# ABT's + Bison bleu cheese pretzel burgers = amazing



## man bear pig (Nov 1, 2013)

So I decided to try my hand at making ABTs for the first time along with some burgers. The ABTs turned out ok but the burgers stole the show. Here's what I did. 

Decided to use sweet peppers stuffed with chorizo, goat cheese, and queso fresco.
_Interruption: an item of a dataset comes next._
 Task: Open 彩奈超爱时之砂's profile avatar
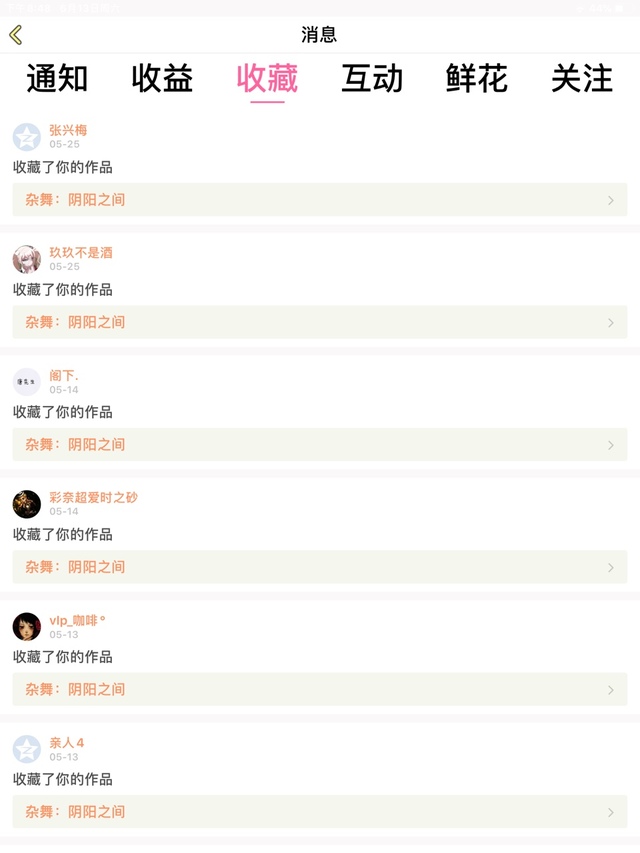click(27, 504)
I used a 2:1 pork to beef chorizo mix this time. 

I mixed all of the chorizo and cheeses together, julienned some habeñeros, and stuffed all of the peppers with the mix, putting a little bit of the habeñeros in each. 








Added bacon







And fired up the traeger













.


----------



## man bear pig (Nov 1, 2013)

And now the burgers!

I used a 50:50 mix of 85:15 grass fed ground beef and bison, adding my leftover queso fresco to make sure it didn't dry out













Then I toasted the buns, cleaned the lettuce, and sliced the tomatoes



















Once I grilled up the burgers I spread some of this bleu cheese dressing on them and added the veggies. 







I think they came out pretty amazing, ill definitely be making the burgers again, although I don't think I'm going to over film the ABTs next time so they cook faster. 

Here's the finished ABTs (forgot to add them to the above post) 







I also made some habeñero ABTs with some leftover chorizo, i liked those a lot better than the sweet peppers.


----------



## man bear pig (Nov 1, 2013)

Ignore the double burger pics lol


----------



## driedstick (Nov 30, 2013)

MBP Sorry I missed this one these looks great


----------



## leah elisheva (Dec 1, 2013)

BEAUTIFUL BURGERS INDEED!!!!!!! Cheers! - Leah


----------



## billyj571 (Mar 1, 2014)

Aewsome looking   Love burgers stuffed with feta chesse and habeñero's never thought of a pretzel buns.


----------